This fits comfortably in a pattern of polls that reveal the decline of religious institutions in the U.S., especially among young people. As ATTN: previously reported, Millennials are also less likely to profess a belief in God, and only about four-in-10 say religion is very important in their lives.

As far as explanations go, researchers at San Diego State University theorize that the overall trend is linked to cultural factors such as a rise of individualism among the country's younger population. In a 2015 study, unrelated to the Pew report, they looked at data from more than 11 million respondents from four national surveys of Americans between the ages of 13 to 18, taken between 1966 and 2014.


"Individualism puts the self first, which doesn't always fit well with the commitment to the institution and other people that religion often requires," Dr. Jean Twenge, the study's lead author, said in a press release. "As Americans become more individualistic, it makes sense that fewer would commit to religion."

Twenge added:

"Millennial adolescents are less religious than Boomers and GenX'ers were at the same age. We also looked at younger ages than the previous studies. More of today's adolescents are abandoning religion before they reach adulthood, with an increasing number not raised with religion at all."

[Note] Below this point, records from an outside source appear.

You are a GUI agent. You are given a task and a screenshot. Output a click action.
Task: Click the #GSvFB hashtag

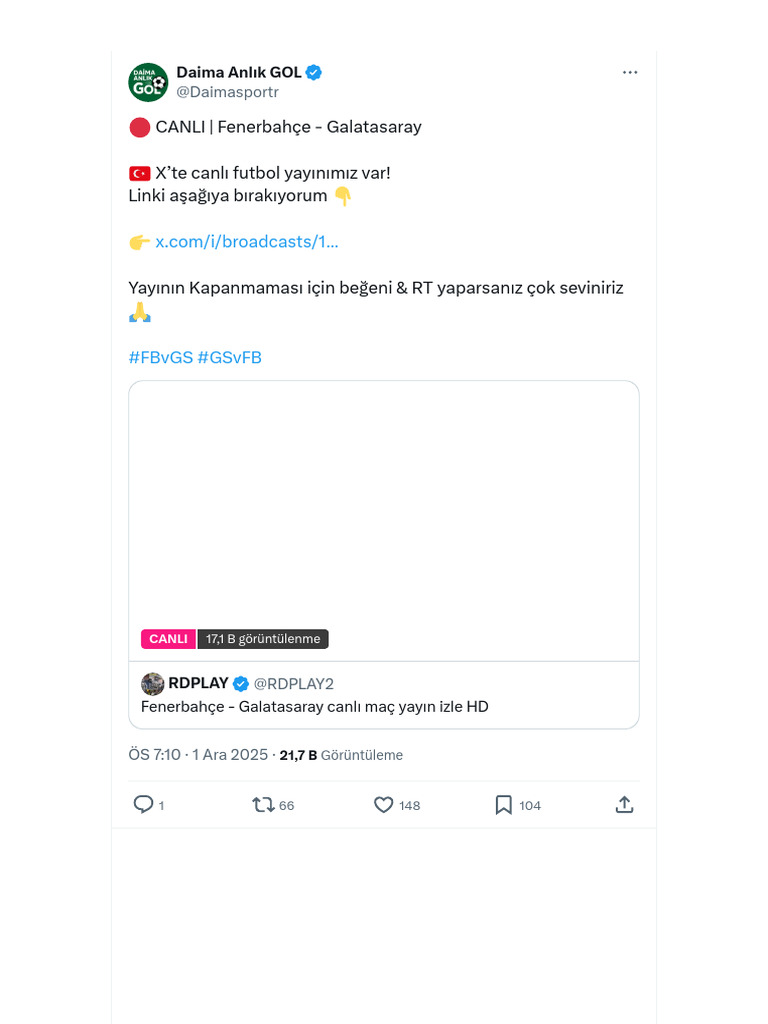coord(229,358)
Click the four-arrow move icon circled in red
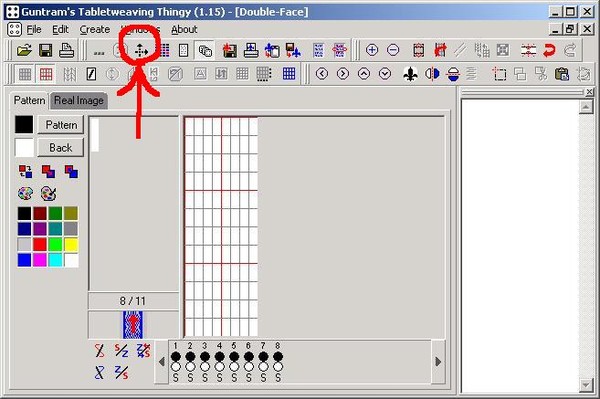600x399 pixels. pyautogui.click(x=141, y=50)
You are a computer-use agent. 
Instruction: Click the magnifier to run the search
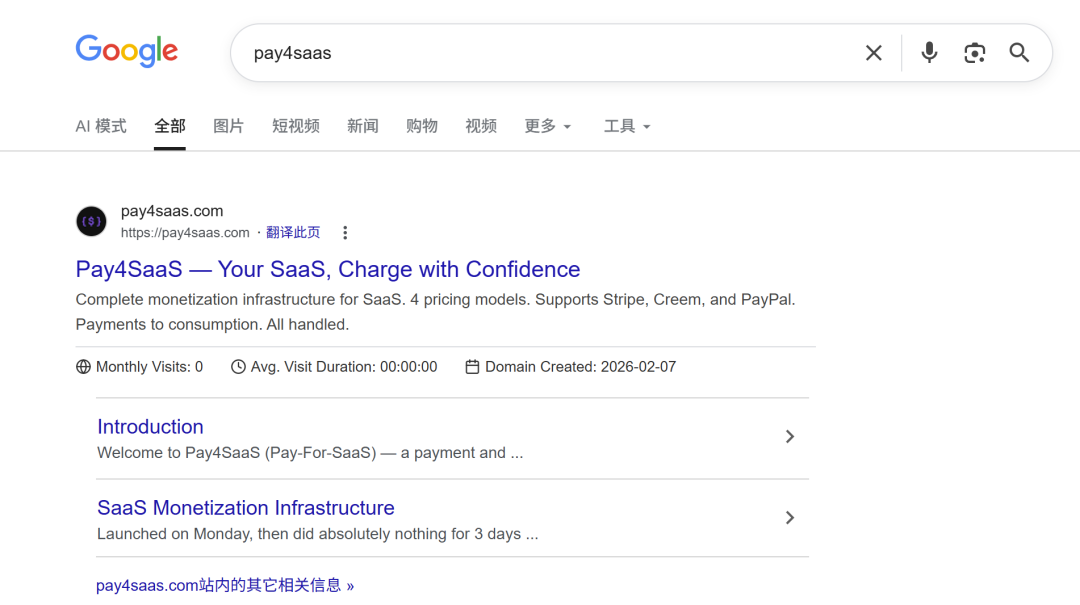coord(1019,53)
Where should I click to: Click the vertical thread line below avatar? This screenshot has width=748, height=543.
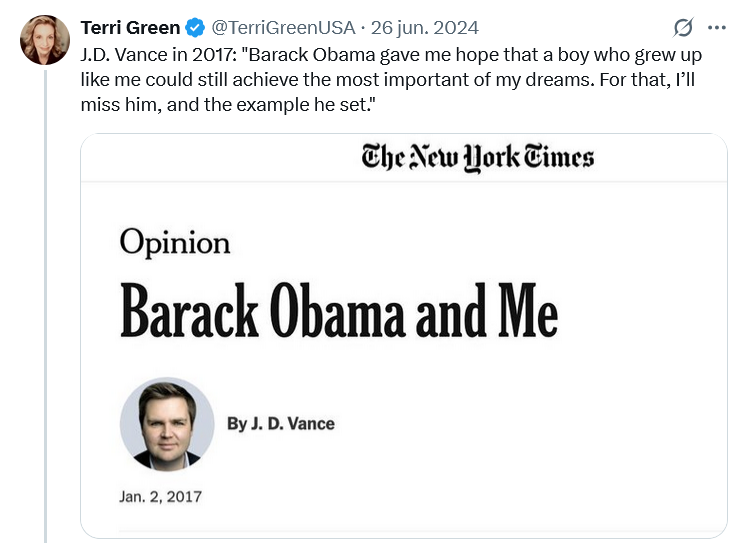45,300
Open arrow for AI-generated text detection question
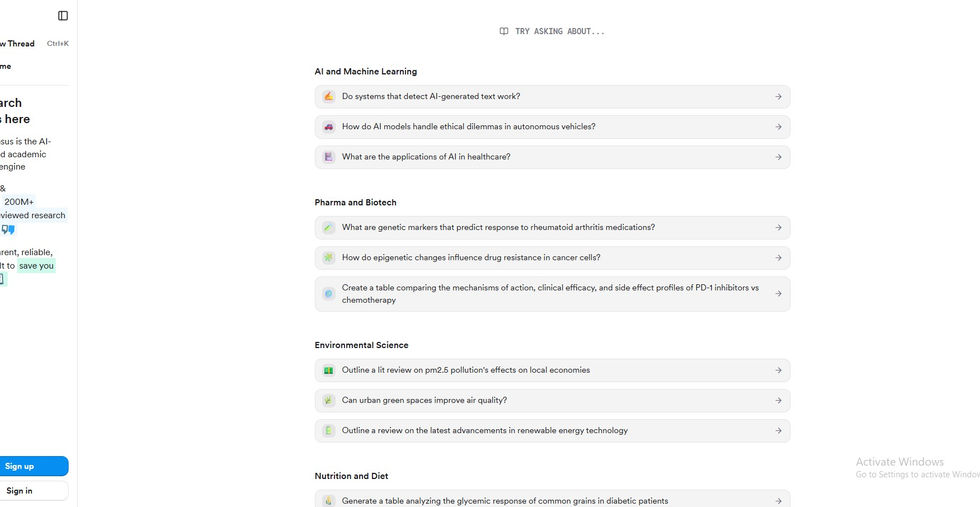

While it is not entirely clear whether an increased cultural value of individualism or some other, social factor offers an answer to the overarching question — why do Millennials seem to be abandoning the church? — the evidence supporting this trend is compelling nevertheless.

By all measures included in the Pew survey, young people appear to be less religious than older generations. Even when Boomers were in their 20s and early 30s, for example, they were substantially more religious and viewed churches more favorably.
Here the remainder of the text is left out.